On trouve déjà là en germe ce qui fera l’attrait et la spécificité des films suivants du cinéaste, Colorful (2010), Miss Hokusai (2015) et Wonderland : Le Royaume sans pluie (2019). Le réalisateur a une capacité à entremêler poésie, candeur et vraie noirceur avec un rare talent dans les odyssées tourmentées de ses protagonistes. On le ressent dès la scène d’ouverture située à l’ère Edo où la naïveté des kappas est victime de la mesquinerie humaine. Les kappas sont des yokais (créature mythologique japonaise) à la morphologie au croisement du canard, du singe et de la tortue, rattaché à l’eau. Hara choisit dans son film de ne reprendre que sous un jour positif et attachant les leitmotivs inhérents aux kappas, notamment leur politesse lors de cette première scène où un kappa adulte décide d’aborder de nuit un notable pour le conjurer de stopper les travaux qui conduiront à assécher son marais. Son interlocuteurs outré l’abat d’un coup de sabre sous les yeux du jeune fils du kappa, qui va son tour périr enseveli à la suite d’un tremblement de terre.

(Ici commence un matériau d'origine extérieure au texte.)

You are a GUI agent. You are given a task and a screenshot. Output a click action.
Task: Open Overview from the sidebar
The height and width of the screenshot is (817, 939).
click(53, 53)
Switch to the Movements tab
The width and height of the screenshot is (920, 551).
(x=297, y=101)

De nos jours Koichi, un jeune écolier, va par hasard déterrer et réveiller le jeune kappa qu’il va baptiser Coo et ramener dans sa famille. Keiichi Hara dès lors montre l’attachement progressif entre cette famille et la créature qui redécouvre le monde à travers ses mues contemporaines. C’est une société où il n’a plus sa place, où l’urbanité à envahit ses anciennes demeures tandis que ses semblables semblent s’être volatilisé. Le côté espiègle, farceur et paillards des kappas est respecté par Hara mais à travers l’âme de l’enfant qu’est encore Coo. La tentation serait grande d’y voir une sorte relecture japonaise de E.T., mais le film se refuse à l’urgence de péripéties dramatiques pour privilégier le quotidien. Ce dernier se fait rieur quand les mœurs du kappa bousculent les habitudes de ses hôtes, dont ce tempérament rieur lorsqu’il les défie au sumo. La mélancolie s’installe pourtant progressivement quand, malgré l’aide de Koichi, Coo comprend peu à peu qu’il semble être le dernier de sa race et que le mode de vie humain restreint sa soif de liberté, d’espaces et de nature.

Il y a une certaine familiarité avec le studio Ghibli dans cette description d’une difficile coexistence entre un Japon mythologique et moderne. L’ombre d’un Isao Takahata plane grandement, la célébration de la ruralité japonaise évoquant Souvenir goutte à goutte (1991), la narration façon tranche de vie d’une famille japonaise ordinaire rappelant Mes voisins les Yamada (1999), et l’exclusion des yokais d’un Japon contemporain étant bien sûr déjà au centre de Pompoko (1994). Cependant chez Takahata le désenchantement venait de l’urgence et de la perte de valeurs des sociétés moderne, faisant perdre le goût d’une vie simple (Souvenir goutte à goutte), la fantaisie ordinaire (Mes voisins les Yamada) et par extension la croyance dans le mythe et le spirituel (Pompoko). Ce n’est absolument pas le propos de Keiichi Hara, l’introduction dans le passé tout comme le récit dans le présent voyant les personnages, passé la surprise initiale, ne jamais remettre en question l’existence du kappa ni même être réellement effrayés par lui. 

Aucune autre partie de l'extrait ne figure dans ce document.